Food aggression is usually the result of one of two things:
1.  Inappropriate management of the litter by the breeder.  (Let's face it, this hybrid has become popular, people who don't know what they're doing (explaining the inherited physical problem you described) do it for money.  They do not properly manage the litter.  A cross breed (hybrid) produces a huge litter (normally).  Dams (mothers) are often unable to adequately provide nutrition and appropriate management of a large littler.  Bad breeders don't know this or don't care.  Puppies are hungry as neonates: enter, food aggression.  Or...
2.  Owners mess with the puppy's food (thinking it's teaching the puppy something).  In the dog's culture, what's "mine" is "mine".  When an owner messes with the food (sticking a hand into the dish, removing the dish, etc), it breaks that "rule" in the culture and confuses the dog.  Dog then begins to guard the food (after all, you need to eat to live).

High value treats are a secondary reinforcer when using a clicker.  MANY trainers don't know how to use a clicker properly.  Also, as John Fisher used to say, "You know what you're trying to teach, but you have to know what the DOG IS LEARNING."  So somewhere along the line, your dog has gotten mixed signals and has "learned" the "wrong" thing.

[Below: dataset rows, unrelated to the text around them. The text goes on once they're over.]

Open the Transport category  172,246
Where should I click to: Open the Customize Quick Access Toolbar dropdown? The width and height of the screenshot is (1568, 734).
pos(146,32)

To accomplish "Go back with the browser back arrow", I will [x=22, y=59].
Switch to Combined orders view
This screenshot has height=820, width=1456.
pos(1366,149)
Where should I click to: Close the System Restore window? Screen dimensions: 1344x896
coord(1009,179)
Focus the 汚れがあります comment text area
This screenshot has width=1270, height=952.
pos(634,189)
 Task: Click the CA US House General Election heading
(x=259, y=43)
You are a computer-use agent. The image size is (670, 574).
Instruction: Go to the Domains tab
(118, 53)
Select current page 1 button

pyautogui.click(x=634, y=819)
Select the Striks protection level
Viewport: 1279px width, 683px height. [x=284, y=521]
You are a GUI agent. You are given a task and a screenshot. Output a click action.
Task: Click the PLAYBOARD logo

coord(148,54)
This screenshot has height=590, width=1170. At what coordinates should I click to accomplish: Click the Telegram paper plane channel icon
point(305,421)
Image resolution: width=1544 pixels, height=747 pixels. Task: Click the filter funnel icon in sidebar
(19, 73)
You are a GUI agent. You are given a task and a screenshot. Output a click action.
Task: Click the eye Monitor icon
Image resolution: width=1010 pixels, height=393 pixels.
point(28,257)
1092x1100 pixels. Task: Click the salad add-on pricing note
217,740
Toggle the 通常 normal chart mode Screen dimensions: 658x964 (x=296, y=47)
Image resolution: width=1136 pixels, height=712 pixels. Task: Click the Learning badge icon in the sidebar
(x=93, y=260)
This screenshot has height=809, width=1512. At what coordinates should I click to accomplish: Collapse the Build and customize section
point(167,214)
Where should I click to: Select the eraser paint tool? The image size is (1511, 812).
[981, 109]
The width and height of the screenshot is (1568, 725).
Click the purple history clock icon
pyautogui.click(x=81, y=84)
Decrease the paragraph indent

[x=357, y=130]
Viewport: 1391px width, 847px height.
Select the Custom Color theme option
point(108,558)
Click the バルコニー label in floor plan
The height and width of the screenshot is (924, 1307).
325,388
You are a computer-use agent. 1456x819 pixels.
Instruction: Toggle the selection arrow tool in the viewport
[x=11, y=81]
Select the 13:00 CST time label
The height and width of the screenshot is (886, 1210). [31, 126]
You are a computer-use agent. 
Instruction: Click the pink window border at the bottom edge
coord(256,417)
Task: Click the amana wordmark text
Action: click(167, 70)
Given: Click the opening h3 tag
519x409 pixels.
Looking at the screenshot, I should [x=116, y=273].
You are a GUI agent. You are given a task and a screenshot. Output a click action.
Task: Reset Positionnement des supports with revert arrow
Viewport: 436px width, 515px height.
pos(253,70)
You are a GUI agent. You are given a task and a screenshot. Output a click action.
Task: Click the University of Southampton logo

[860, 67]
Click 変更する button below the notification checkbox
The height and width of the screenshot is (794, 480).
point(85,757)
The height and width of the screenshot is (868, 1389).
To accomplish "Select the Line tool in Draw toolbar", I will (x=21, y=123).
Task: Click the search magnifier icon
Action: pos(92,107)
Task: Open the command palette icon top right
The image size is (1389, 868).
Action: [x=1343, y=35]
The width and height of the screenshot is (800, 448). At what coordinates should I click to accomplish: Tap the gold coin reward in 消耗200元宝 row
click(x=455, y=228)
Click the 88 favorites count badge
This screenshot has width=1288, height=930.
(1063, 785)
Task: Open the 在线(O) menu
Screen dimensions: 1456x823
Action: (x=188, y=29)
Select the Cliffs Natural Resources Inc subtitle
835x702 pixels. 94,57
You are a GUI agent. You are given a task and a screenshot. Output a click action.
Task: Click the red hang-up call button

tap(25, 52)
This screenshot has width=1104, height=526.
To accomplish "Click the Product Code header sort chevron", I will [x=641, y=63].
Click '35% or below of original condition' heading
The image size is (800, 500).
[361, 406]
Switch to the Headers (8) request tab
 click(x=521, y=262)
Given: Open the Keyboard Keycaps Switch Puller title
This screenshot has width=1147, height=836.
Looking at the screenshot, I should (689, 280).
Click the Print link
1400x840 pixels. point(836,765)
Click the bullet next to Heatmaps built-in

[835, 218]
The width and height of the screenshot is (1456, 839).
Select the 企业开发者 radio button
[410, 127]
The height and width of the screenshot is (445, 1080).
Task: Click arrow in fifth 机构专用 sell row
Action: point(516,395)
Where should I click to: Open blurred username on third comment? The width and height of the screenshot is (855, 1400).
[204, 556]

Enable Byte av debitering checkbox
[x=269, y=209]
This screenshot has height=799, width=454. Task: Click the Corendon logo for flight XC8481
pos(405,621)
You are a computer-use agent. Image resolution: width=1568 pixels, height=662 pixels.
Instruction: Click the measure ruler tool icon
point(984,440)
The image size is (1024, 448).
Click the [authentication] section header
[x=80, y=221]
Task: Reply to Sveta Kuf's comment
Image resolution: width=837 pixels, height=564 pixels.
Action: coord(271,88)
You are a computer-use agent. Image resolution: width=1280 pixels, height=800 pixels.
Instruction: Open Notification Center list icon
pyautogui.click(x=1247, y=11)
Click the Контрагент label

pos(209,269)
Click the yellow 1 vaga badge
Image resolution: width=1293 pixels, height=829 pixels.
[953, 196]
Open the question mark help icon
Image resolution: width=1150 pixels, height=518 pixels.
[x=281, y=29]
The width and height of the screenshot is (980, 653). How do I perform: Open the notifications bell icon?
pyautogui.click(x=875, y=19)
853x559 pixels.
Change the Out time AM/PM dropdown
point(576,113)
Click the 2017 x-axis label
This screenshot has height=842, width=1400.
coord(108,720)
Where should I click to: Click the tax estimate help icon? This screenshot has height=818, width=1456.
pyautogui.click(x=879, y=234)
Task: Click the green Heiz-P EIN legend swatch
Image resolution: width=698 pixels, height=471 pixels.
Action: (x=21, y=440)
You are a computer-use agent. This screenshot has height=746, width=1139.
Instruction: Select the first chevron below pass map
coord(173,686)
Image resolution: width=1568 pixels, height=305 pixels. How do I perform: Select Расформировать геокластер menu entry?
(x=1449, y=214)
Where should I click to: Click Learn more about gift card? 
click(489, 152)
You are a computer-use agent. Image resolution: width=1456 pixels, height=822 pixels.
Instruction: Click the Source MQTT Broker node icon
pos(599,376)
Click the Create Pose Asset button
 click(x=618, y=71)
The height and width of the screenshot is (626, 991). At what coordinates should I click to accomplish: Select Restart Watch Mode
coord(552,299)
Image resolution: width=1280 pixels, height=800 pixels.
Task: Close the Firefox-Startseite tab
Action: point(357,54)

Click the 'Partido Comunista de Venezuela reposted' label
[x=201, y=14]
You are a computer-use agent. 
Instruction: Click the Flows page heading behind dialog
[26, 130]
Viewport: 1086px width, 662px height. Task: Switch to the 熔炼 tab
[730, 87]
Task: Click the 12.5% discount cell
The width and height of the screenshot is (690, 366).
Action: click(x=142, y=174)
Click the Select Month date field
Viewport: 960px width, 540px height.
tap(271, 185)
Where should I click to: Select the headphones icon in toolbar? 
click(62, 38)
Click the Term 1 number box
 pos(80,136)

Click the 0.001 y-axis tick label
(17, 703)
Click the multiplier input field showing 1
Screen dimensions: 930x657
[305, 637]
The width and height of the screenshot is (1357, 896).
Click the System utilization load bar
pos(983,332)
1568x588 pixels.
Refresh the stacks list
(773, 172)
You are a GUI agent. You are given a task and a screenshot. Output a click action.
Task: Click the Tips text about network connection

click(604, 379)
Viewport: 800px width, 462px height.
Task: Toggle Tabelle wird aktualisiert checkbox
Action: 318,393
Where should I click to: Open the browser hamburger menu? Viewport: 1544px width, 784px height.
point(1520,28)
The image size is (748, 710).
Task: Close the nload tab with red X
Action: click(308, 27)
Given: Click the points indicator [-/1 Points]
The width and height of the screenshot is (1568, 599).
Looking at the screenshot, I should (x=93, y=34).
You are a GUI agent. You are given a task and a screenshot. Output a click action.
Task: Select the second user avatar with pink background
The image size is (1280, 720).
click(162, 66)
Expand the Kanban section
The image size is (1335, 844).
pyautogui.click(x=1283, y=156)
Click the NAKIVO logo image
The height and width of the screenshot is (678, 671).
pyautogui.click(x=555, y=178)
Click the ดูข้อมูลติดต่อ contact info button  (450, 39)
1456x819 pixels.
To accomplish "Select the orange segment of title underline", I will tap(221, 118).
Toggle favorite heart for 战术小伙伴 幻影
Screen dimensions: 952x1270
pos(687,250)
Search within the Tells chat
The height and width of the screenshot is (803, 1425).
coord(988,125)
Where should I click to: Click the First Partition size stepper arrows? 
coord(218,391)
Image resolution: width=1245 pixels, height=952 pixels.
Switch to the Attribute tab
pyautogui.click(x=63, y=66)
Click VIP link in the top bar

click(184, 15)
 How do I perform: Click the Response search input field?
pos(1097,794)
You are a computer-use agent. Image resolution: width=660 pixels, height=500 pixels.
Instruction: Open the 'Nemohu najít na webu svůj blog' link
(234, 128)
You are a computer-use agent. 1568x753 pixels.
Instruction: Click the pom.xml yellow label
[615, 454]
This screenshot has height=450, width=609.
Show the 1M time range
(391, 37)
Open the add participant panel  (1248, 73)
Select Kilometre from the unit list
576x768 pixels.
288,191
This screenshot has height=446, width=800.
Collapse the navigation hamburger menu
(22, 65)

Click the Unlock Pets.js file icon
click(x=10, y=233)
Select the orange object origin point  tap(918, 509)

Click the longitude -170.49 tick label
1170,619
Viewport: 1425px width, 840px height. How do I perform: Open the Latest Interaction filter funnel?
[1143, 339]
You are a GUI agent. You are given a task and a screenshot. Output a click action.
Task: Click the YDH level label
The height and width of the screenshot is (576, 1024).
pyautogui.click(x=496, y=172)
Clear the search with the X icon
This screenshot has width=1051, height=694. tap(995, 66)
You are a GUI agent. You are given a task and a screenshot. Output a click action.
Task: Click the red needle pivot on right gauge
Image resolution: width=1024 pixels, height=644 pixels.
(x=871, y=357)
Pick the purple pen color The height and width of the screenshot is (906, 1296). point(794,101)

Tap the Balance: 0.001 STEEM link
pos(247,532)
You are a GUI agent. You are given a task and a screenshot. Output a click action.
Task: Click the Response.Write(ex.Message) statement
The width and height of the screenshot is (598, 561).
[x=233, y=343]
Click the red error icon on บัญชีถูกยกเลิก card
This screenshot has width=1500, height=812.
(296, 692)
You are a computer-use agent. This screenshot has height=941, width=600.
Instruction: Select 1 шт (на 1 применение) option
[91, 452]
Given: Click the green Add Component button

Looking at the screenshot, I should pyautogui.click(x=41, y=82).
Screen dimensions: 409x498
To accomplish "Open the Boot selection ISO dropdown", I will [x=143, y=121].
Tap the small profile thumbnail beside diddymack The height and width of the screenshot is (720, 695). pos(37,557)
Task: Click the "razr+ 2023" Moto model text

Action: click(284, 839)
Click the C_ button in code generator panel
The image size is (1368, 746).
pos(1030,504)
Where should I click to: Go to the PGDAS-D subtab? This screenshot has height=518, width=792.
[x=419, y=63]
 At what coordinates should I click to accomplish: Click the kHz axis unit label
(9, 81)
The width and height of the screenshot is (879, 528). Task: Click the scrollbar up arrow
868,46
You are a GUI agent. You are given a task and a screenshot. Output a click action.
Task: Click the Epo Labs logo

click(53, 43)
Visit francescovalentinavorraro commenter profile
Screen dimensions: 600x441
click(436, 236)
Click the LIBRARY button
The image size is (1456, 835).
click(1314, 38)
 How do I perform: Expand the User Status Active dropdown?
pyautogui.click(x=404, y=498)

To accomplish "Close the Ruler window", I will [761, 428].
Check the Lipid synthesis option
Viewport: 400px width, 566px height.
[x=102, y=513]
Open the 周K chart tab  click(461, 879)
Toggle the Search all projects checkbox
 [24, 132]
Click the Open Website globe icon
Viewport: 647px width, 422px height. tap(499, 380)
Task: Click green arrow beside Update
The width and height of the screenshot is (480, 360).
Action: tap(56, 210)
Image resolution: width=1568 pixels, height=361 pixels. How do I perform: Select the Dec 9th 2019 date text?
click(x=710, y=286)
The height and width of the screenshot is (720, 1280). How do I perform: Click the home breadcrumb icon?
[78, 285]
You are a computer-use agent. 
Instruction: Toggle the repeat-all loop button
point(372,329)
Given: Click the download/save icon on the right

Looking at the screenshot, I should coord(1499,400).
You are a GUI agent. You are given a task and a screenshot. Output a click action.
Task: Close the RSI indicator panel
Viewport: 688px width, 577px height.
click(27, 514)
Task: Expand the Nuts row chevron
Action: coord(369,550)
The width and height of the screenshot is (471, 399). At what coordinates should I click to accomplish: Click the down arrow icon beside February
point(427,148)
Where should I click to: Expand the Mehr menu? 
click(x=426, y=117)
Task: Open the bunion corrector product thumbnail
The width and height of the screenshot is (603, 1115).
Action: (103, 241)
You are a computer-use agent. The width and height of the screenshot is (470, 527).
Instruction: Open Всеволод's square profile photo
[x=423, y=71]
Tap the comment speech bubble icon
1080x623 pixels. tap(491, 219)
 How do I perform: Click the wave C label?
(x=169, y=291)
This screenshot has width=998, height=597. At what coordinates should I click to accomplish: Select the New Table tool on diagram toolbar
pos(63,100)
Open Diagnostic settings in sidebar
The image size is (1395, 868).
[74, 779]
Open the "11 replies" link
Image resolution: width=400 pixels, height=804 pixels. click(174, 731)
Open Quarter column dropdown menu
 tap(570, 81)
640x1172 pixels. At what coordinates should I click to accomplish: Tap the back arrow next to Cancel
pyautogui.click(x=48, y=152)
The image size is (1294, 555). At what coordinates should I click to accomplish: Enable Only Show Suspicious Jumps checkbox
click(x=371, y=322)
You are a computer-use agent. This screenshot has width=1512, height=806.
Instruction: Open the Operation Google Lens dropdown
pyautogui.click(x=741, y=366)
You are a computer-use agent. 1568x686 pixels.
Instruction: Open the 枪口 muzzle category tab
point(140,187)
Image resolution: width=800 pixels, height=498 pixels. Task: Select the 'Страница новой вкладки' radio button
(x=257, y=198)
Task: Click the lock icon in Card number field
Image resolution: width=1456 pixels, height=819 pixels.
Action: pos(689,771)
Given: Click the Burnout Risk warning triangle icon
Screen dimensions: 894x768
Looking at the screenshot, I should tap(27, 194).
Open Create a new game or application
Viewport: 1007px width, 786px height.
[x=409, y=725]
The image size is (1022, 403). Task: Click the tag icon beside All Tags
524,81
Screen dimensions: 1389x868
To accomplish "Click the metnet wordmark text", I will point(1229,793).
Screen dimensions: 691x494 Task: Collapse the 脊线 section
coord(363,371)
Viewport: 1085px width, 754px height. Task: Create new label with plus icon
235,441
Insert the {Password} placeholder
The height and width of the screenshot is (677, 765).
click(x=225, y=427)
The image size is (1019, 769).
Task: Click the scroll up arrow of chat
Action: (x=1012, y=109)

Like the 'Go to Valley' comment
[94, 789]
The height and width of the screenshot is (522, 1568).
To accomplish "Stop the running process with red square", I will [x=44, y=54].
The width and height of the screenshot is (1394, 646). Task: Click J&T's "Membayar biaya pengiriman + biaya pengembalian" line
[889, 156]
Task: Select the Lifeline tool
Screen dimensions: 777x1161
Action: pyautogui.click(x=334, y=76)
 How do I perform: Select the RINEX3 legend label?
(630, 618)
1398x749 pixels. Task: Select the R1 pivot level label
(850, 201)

Allowing this bitch to go through first estrus cycle is ESSENTIAL and the absolutely correct thing to do.  In fact, don't even think of spaying her until you've consulted a Certified Applied Animal Behaviorist (CAAB).  These issues need to be addressed one at a time.  The "damage" done by inappropriate training/management has to be undone.  Counter conditioning has to be put into place.  The dog has to learn that no one cares about a tissue (or anything else) stolen from the garbage, etc.  To find a CAAB in or near your area, consult the following sites:

http://certifiedanimalbehaviorist.com/page6.html
http://www.animalbehavior.org/ABSAppliedBehavior/caab-directory

You say the dog has bitten (made contact).  This means she has lost bite inhibition.  She needs in person, professional evaluation ASAP.  MEANWHILE, if she "steals" something from the garbage, LEAVE THE ROOM.  If she follows you with the article in her mouth, LEAVE THE ROOM.  If she persists, put a closed door between you and her for ten to thirty seconds; crack the door; if article is still in her mouth, close the door.  Persist until she has dropped article, open the door, ask for "sit", food reward (use her kibble), walk away.

DO NOT add anything to her food.  Forget the clicker right now, something is going wrong with this training.  Do not bribe her, that isn't what positive reinforcement training is all about.